In vitro release profiles of growth factors from the nanosponges

To investigate whether the heparin nanosponges can effectively deliver heparin binding macromolecules, growth factors such as HGF, VEGF, BMP-2, and bFGF were used. For release experiments, each protein solution (200 ng/100 μL) was added to the lyophilized powder of nanosponge (200 μg) and was incubated at 4 °C for over 12 h, as previously reported24,40. Then, the whole protein-loaded nanosponge suspension was placed in a dialysis bag (cellulose ester, MWCO of 300 kDa), and subsequently immersed in 10 mL PBS containing 0.01% BSA and 0.05% NaN3 on a shaking rocker at 100 rpm and 37 °C. The entire release medium was replaced with a fresh one at each time point to maintain an infinite sink condition. The amount of released protein from the nanosponge was determined using ELISA. The encapsulation efficiency of proteins inside the nanosponges was determined after spin filtration at 10,000 rpm for 5 min at 37 °C and calculated by a method previously reported40. All measurements were performed in triplicates.

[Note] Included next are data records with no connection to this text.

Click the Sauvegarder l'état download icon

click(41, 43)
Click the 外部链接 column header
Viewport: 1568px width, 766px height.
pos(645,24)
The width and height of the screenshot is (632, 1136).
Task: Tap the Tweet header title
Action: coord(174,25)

Bioactivity analysis of growth factor with free heparin or heparin nanosponge

In order to analyze the bioactivity of bFGF, bFGF-dependent Balb/c3T3 fibroblast cells were used. The cells (passage 2 upon use) were seeded in a 96-well tissue culture plate at a density of 1 × 104 cells per well and cultured in DMEM including 10% FBS and 1% antibiotics for 8 h. After incubation, the cells were washed with PBS and placed in ultraMEM (with 1% antibiotics) containing only bFGF (5 or 10 ng/mL) or bFGF mixed with free heparin or the heparin (24 wt%)-conjugated nanosponge (1 μg/mL based on heparin amount). After 40 h incubation, supernatants were removed and the cells were washed with PBS. The cell proliferation was measured by CCK-8 assay at 450 nm using a multiwell spectrophotometer41. All measurements were done in triplicate.